--- Problem description ---
A single number is the answer here: the count of lines in the records below in which the word "screenshot" appears.

═════ Available records ═════

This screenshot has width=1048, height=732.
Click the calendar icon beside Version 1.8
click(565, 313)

═════
═════ Available records ═════

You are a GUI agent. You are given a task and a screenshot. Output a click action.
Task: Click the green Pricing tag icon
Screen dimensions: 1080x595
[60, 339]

═════

--- Answer area ---
2